The 125th Napier's Rifles, currently known as the 5th Battalion, Rajputana Rifles was an infantry regiment of the British Indian Army. At various points in history it was also known as the 1st Extra Battalion Bombay Native Infantry, the 25th Regiment of Bombay Native Infantry (1826–1889) and the 25th Bombay Rifles. Amalgamated with five other regiments in 1922, it is now the 5th Battalion, Rajputana Rifles. The Battalion celebrated its bicentenary on 17 Feb 2020. The Battalion is now known as 5th Battalion the Rajputana Rifles (Napiers) or 5 RAJ RIF. The Battalion is presently being commanded

==History==
===Origins===
The regiment traced its origins to the 1st Extra Battalion of Bombay Native Infantry, raised in 1820 out of the Poona Auxiliary Force as part of the Honourable East India Company's Bombay Army. In 1826, this battalion was elevated into a separate regiment called 'The 25th Regiment of Bombay Native Infantry'.

After serving in Afghanistan and in the North-West Frontier Province, the regiment joined the Sindh Expedition, coming under the command of General Sir Charles James Napier, who conquered Sindh in 1843 and sent back to the Governor General the one-word message "Peccavi" – Latin for "I have sinned". This proved to be a story invented by sixteen-year-old Catherine Winkworth, which her governess sent to Punch magazine, where it was published as a humorous anecdote. (see https://www.vaguelyinteresting.co.uk/i-have-sinned-2/ ) At the Battle of Meeanee, a bond was cemented between Napier and the regiment, which sixty years later was given his name. Napier later wrote: "The 25th played a distinguished part in the engagement. Had the 22nd (The Queen's Regiment) and the 25th given way, all would have been lost."

During the Indian Mutiny, the regiment was in Chanderi and at Gwalior. There, on 20 June 1858, two of its officers, Lieutenants Rose and W. F. F. Waller, organized a surprise attack by night on the Gwalior Fort, their party succeeding in breaking open a number of gates and, after hand-to-hand fighting, taking the fort. Rose was killed, but for his part in the action Waller was awarded the Victoria Cross.

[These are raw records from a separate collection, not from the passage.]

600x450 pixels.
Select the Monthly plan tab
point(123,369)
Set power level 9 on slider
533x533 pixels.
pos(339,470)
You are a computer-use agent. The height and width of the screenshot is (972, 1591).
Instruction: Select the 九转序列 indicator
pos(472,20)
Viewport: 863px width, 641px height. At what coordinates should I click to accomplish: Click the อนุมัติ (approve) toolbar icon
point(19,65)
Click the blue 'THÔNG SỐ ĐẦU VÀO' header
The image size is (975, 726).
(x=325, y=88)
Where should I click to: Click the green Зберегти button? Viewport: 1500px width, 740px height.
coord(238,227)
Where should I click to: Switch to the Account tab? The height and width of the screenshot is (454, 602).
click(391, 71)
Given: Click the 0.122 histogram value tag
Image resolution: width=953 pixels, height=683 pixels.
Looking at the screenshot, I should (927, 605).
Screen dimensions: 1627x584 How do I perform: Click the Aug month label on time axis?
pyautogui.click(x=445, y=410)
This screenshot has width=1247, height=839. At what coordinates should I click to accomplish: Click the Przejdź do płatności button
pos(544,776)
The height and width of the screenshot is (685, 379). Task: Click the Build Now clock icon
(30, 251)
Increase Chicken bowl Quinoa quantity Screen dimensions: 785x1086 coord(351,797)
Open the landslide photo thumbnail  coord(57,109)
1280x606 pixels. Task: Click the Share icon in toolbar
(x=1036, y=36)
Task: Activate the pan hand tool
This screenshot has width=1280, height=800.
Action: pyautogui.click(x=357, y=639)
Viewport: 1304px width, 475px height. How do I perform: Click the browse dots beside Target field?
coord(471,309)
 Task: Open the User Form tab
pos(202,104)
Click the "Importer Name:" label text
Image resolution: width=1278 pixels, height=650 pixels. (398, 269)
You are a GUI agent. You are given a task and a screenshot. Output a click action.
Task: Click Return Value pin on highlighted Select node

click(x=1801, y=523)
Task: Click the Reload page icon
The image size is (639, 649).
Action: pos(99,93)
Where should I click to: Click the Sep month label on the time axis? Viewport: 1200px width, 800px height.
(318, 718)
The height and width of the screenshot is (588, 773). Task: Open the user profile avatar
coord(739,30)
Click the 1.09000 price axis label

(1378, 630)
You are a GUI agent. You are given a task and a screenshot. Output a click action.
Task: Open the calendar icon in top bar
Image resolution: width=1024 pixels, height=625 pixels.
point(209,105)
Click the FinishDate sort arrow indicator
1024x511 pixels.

In a despatch dated 5 September 1858, the regiment's commanding officer Lt Col. G. H. Robertson reported from a camp near Beejapoor that he had led a column of the 25th with men of other units out of Powree on 27 August in pursuit of Maun Singh, on the 29th engaged a party of Singh's infantry, and early on 5 September arrived near Beejapoor where he caught up with Singh, attacked him at 5.15 and had routed him by 7 a.m., destroying "at least 450 mutineers". Robertson reported only four of his men killed, and twenty men and fifteen horses wounded. He recommended Havildars Ram Lal (10th Bengal Light Infantry) and Dowlut Sing of the 25th "to the consideration of the Brigadier-General commanding" as they had "acted as spies and risked their lives in procuring information in a country where Maun Sing's influence is paramount". On the advice of Brigadier-General Sir Robert Napier, commanding the Gwalior Division, the Commander in Chief recommended that the two Havildars should receive the Order of Merit, 3rd class, "for their exertions in procuring intelligence of the movements of the enemy".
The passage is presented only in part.